A modern spelling of Kaylee, blending Irish-style sounds with English surname roots.
Cayleigh belongs to a vibrant family of names that trace back to the Gaelic and Irish tradition. Its closest classical ancestors are the Irish Caoilfhinn (meaning "slender and fair") and the broader Gaelic root caol, signifying slenderness or delicacy. Over centuries of anglicization, the original spelling compressed and shifted until Kayley, Kayleigh, and their many variants emerged in English-speaking Ireland and Scotland.

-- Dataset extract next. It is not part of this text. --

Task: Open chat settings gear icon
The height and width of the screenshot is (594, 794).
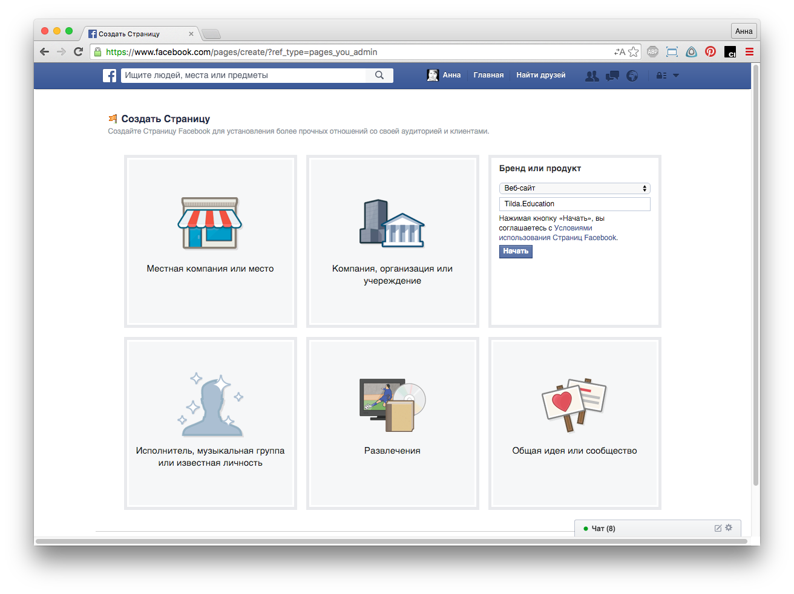Action: (x=729, y=528)
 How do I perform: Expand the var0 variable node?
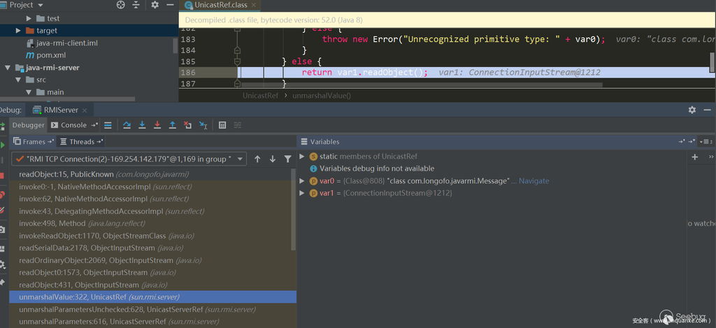coord(302,181)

The name gained notable cultural momentum in 1985 when the British rock band Marillion released "Kayleigh" as a single — a heartfelt ballad about lost love that reached number two on the UK charts. The song introduced the name to an entire generation of parents across Britain and Ireland, and its influence can be traced in the naming statistics of the late 1980s and 1990s. That kind of pop-cultural anchoring is rare for a name, and it gave Kayleigh — in all its spellings — a wistful romantic association.

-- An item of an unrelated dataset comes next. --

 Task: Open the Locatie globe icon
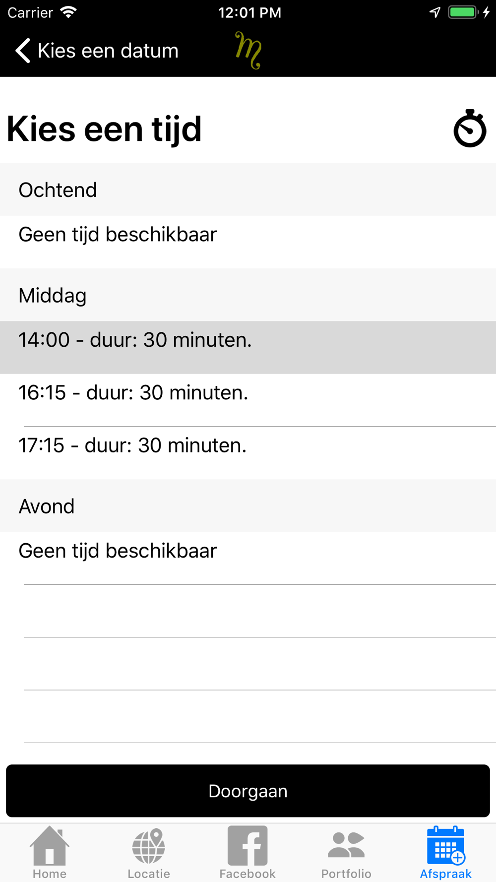pos(149,846)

Cayleigh in particular, with its "C" opening and the added "gh" at the close, reads as one of the more elaborately feminine of the family's spellings, popular especially in the United States and Canada from the 1990s onward. It sits comfortably alongside Hailey, Bailey, and similar sound-siblings, but the Celtic ancestry behind the syllables gives it a depth those names don't always carry. Parents drawn to the sound often discover, with pleasure, that they've also chosen something with genuine linguistic heritage.